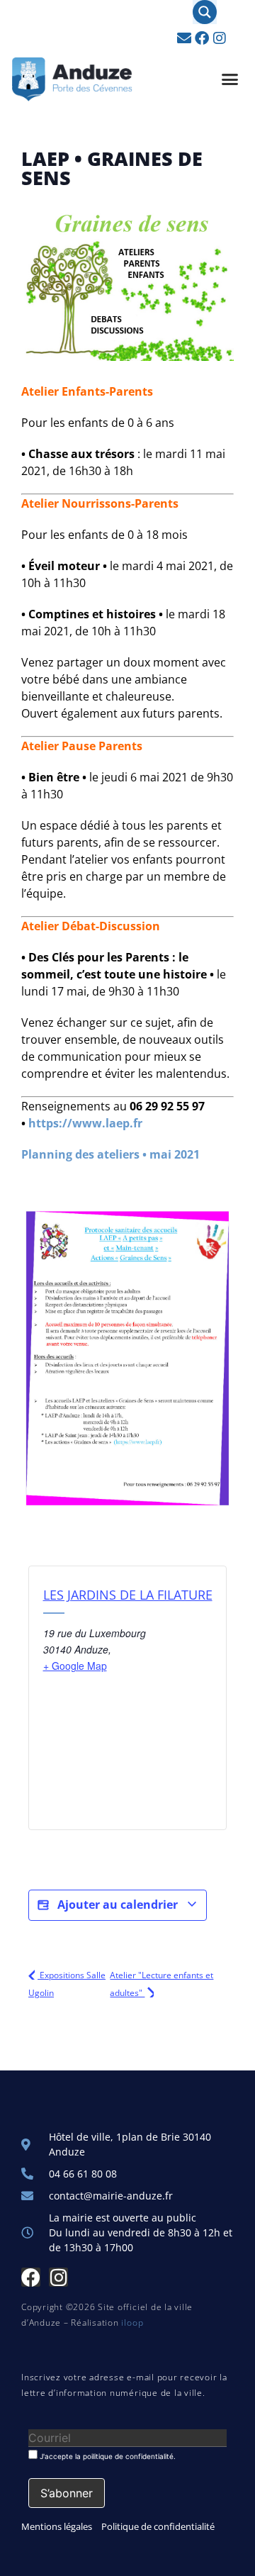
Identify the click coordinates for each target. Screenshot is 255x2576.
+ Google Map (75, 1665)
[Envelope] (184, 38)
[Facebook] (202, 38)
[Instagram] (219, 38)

★ ★ ★ ★

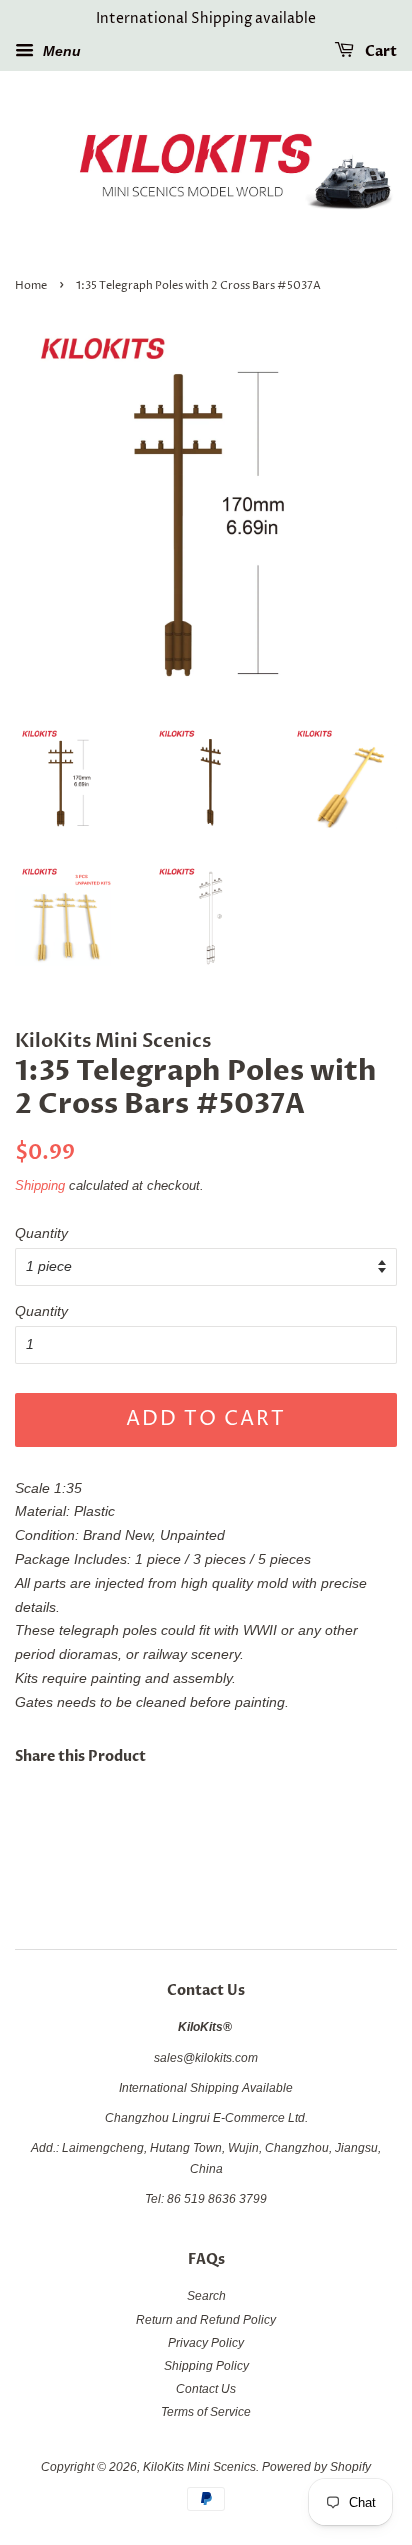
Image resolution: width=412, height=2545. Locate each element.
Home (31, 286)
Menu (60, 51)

★ ★ ★ ★

→ **Task objective**: In the part of the data that opens with the line containing "Image resolution: width=412, height=2545." and closes with the line containing "Menu (60, 51)", swap "Locate" for "Find" and write out those lines again, leaving everything else as it is.

→ **Answer to this problem**:
Image resolution: width=412, height=2545. Find each element.
Home (31, 286)
Menu (60, 51)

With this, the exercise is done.